March 20, 2024

165 - Simultaneous Discovery

A mere 3 days after the "Stealing Part of a Production Language Model" paper was published another group of researchers doing parallel research published their own findings in "Logits of API-Protected LLMs Leak Proprietary Information", confirming logit-based API attacks to reveal parts of closed-source LLMs. Unlike the first group, however, this crew was ethical, choosing to reveal the embedding size of GPT3.5-Turbo to be roughly 4,096. They go even further, estimating the model size to be around 7 billion parameters, which is likely a 7b-MoE to be precise.

Not only is this new group observably baseline ethical, but they propose a viable use case for the layer in question, as a fingerprint for detecting which underlying LLM is being called upon given any one output. This is particularly useful for determining which LLMs cybercriminals are currently utilizing, and tracing that activity back to each source.

"Fortunately, our method can be used to monitor these updates over time, alerting end-users when LLM providers make architectural changes to their model, specifically updates to the embedding size and/or parameter count."

They also note that this method could be used to detect when the hidden prefixes of an LLM are changed, even if the LLM "image" is not. Additionally:

"This technique allows API customers to find quirks in LLM behavior such as tokens that the model is unable to output (at least under greedy decoding)."

"Considering several proposals to mitigate this vulnerability, we find no obvious fix to prevent obtaining LLM images without dramatically altering the LLM architecture. While providers may choose to alter the API to hide this information, the relevant API features have valuable and safe use cases for the LLM clients, who may rely on access to features like logit bias."
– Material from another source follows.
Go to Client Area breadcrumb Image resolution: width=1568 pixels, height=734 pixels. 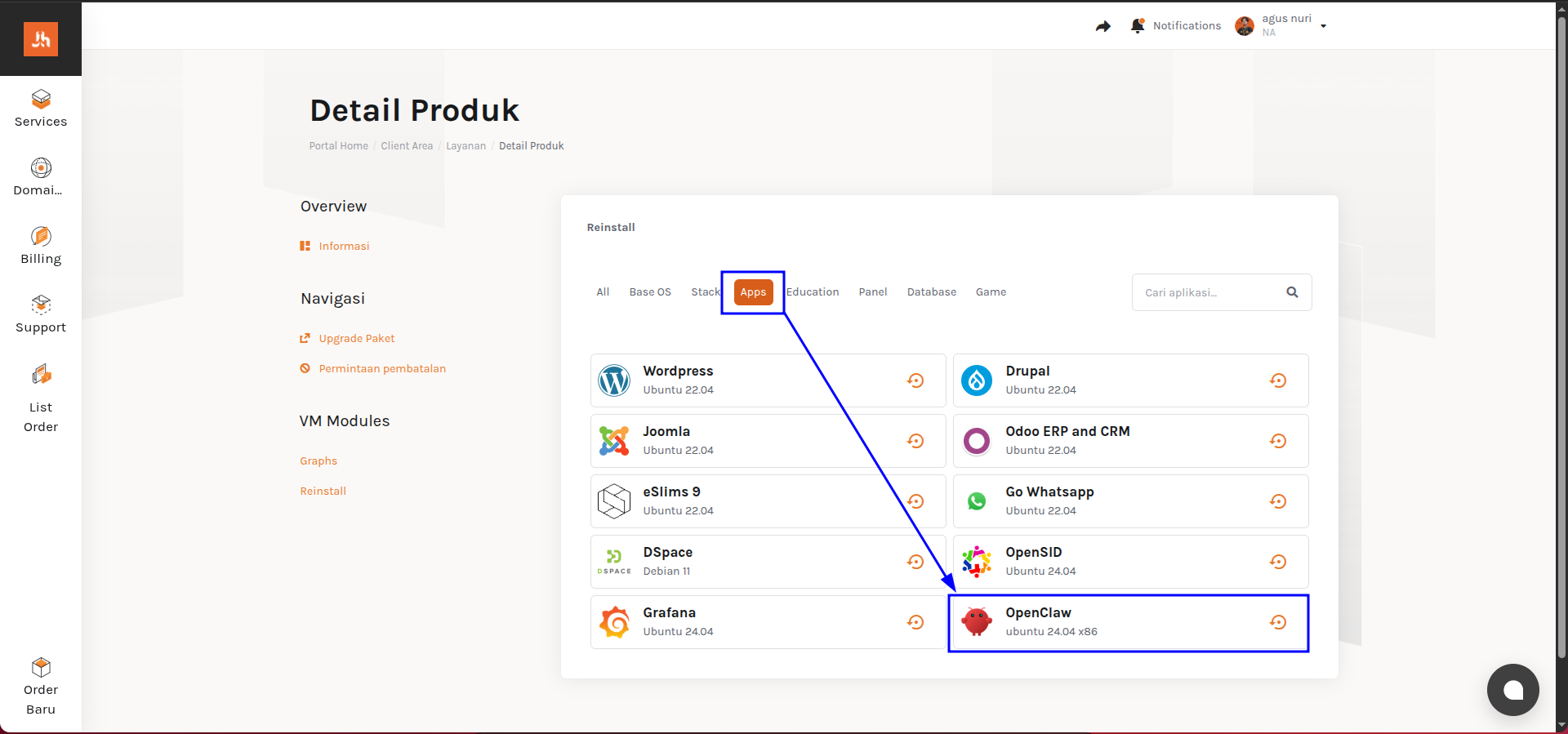click(x=407, y=146)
In other words, the models will be crippled to varying degrees if any viable methods to prevent this attack vector are applied.

The icing on this cake is that this team mentions the paper published 3 days earlier under mitigations and Section 9 "Simultaneous Discovery", pointing out how they just smashed the prior team's defense method:

"Regardless of the theoretical result, providers may rely on the extreme inefficiency of the algorithm to protect the LLM. This appears to be the approach OpenAI took after learning about this vulnerability from Carlini et al. [2024], by always returning the top-k unbiased logprobs. Our new proposed algorithm, however, brings the number of queries down to a more feasible d log ϵ API calls once the initial work of finding the LLM image has finished, weakening the argument that the expensiveness of the algorithm is sufficient to disregard our technique."

LLM-smashing isn't just moving at high speed now, we're starting to see simultaneous attack vector discoveries.